● **EXERCISE REQUIREMENTS**: Of all the lines below, output only those starting at the one with "Task: Select the Author section header" and ending at the one with "Click the avatar", both ends included, exactly as written.

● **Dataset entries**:
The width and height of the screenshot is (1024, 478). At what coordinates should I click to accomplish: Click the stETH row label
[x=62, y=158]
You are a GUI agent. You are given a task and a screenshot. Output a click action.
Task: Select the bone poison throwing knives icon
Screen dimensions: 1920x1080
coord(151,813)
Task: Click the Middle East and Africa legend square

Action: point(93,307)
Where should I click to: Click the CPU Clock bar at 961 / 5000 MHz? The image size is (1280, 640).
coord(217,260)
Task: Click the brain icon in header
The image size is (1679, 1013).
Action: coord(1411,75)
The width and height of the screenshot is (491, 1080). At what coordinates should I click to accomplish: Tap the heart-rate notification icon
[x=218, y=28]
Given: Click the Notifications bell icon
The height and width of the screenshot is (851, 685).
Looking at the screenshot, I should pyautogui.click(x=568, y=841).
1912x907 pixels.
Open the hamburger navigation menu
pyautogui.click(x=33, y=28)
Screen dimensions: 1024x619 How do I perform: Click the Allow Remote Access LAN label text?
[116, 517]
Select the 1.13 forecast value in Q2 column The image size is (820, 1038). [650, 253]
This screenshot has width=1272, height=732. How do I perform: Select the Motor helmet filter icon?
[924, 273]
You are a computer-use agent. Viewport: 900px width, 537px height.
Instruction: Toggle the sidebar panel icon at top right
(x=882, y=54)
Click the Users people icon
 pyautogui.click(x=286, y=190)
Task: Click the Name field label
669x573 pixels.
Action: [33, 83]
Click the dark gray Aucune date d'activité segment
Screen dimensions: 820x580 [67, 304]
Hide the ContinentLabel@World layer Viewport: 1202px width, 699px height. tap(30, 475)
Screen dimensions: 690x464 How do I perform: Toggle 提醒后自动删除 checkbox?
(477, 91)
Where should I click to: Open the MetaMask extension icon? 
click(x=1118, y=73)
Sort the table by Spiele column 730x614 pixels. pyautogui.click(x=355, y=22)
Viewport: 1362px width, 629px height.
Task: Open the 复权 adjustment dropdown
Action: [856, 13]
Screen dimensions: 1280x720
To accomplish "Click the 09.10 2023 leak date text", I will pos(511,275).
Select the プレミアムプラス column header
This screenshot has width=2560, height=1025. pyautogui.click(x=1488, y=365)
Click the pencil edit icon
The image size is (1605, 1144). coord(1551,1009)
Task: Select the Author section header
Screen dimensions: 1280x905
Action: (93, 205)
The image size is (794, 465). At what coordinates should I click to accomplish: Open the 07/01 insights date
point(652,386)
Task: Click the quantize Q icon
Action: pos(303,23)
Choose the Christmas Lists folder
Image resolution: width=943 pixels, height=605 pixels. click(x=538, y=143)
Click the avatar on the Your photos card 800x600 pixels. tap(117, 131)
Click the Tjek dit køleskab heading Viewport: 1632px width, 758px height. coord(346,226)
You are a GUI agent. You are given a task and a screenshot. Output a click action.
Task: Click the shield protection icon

● **OUTPUT FOR THIS TASK**:
Task: Select the Author section header
Screen dimensions: 1280x905
Action: (93, 205)
The image size is (794, 465). At what coordinates should I click to accomplish: Open the 07/01 insights date
point(652,386)
Task: Click the quantize Q icon
Action: pos(303,23)
Choose the Christmas Lists folder
Image resolution: width=943 pixels, height=605 pixels. click(x=538, y=143)
Click the avatar on the Your photos card 800x600 pixels. tap(117, 131)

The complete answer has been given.